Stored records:
************
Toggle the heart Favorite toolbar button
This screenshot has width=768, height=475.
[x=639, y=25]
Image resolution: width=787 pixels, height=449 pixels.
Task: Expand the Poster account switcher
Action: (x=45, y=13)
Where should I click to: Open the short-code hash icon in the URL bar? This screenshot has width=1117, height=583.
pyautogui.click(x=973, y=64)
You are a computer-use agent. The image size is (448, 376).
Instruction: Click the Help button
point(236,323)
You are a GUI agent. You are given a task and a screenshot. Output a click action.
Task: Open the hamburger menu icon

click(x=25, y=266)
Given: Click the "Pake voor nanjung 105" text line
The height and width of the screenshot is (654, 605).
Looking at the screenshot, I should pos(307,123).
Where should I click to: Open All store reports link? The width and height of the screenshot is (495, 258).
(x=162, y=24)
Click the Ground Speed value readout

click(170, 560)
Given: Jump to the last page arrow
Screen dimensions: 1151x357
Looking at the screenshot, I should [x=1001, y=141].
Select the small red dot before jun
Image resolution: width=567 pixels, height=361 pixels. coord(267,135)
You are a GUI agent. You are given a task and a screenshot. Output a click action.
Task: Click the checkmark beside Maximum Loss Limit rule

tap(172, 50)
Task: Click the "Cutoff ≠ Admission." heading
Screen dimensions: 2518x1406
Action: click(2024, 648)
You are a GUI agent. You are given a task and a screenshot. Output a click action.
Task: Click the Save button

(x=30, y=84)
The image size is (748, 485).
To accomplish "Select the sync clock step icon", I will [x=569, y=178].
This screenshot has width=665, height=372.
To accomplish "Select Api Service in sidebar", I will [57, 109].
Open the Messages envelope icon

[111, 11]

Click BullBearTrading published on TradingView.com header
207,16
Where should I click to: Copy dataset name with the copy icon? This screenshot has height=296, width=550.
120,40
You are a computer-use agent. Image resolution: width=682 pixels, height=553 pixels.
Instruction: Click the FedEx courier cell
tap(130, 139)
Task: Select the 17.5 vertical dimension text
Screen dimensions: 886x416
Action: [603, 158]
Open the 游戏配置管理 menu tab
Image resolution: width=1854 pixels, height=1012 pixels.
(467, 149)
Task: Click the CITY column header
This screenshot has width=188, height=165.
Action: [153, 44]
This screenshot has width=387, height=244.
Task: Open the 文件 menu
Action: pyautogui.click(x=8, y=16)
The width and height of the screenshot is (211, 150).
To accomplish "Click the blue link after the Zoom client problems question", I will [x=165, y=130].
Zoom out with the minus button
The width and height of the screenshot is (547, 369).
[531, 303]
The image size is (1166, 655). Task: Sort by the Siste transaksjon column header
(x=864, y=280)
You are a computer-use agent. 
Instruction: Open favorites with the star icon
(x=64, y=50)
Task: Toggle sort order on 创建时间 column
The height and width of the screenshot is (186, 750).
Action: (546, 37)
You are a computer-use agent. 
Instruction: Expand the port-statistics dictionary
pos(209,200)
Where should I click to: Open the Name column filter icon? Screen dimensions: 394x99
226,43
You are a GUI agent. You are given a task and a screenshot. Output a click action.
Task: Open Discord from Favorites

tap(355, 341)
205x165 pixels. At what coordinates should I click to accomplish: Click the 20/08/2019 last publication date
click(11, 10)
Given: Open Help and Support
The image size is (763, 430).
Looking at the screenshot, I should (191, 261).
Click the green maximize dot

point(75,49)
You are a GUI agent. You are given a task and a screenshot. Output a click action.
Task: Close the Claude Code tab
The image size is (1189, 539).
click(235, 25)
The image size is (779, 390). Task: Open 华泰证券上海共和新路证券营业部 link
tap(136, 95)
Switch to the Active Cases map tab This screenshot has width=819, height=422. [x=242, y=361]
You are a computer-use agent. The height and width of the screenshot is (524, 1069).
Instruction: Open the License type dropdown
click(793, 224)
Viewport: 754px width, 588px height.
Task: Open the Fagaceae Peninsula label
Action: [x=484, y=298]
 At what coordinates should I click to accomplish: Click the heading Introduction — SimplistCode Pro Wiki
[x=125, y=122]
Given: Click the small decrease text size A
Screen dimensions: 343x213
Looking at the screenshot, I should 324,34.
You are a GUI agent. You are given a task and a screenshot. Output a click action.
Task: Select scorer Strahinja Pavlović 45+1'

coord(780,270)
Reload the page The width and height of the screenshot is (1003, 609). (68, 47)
************
Requirement:
An exact copy of the lines above, from the one containing "Task: Click the Save button" down to the one containing "Given: Open Help and Support" and including both, is the whole answer; retype it and nothing else.

Result of this exercise:
Task: Click the Save button

(x=30, y=84)
The image size is (748, 485).
To accomplish "Select the sync clock step icon", I will [x=569, y=178].
This screenshot has width=665, height=372.
To accomplish "Select Api Service in sidebar", I will [57, 109].
Open the Messages envelope icon

[111, 11]

Click BullBearTrading published on TradingView.com header
207,16
Where should I click to: Copy dataset name with the copy icon? This screenshot has height=296, width=550.
120,40
You are a computer-use agent. Image resolution: width=682 pixels, height=553 pixels.
Instruction: Click the FedEx courier cell
tap(130, 139)
Task: Select the 17.5 vertical dimension text
Screen dimensions: 886x416
Action: [603, 158]
Open the 游戏配置管理 menu tab
Image resolution: width=1854 pixels, height=1012 pixels.
(467, 149)
Task: Click the CITY column header
This screenshot has width=188, height=165.
Action: [153, 44]
This screenshot has width=387, height=244.
Task: Open the 文件 menu
Action: pyautogui.click(x=8, y=16)
The width and height of the screenshot is (211, 150).
To accomplish "Click the blue link after the Zoom client problems question", I will [x=165, y=130].
Zoom out with the minus button
The width and height of the screenshot is (547, 369).
[531, 303]
The image size is (1166, 655). Task: Sort by the Siste transaksjon column header
(x=864, y=280)
You are a computer-use agent. 
Instruction: Open favorites with the star icon
(x=64, y=50)
Task: Toggle sort order on 创建时间 column
The height and width of the screenshot is (186, 750).
Action: (546, 37)
You are a computer-use agent. 
Instruction: Expand the port-statistics dictionary
pos(209,200)
Where should I click to: Open the Name column filter icon? Screen dimensions: 394x99
226,43
You are a GUI agent. You are given a task and a screenshot. Output a click action.
Task: Open Discord from Favorites

tap(355, 341)
205x165 pixels. At what coordinates should I click to accomplish: Click the 20/08/2019 last publication date
click(11, 10)
Given: Open Help and Support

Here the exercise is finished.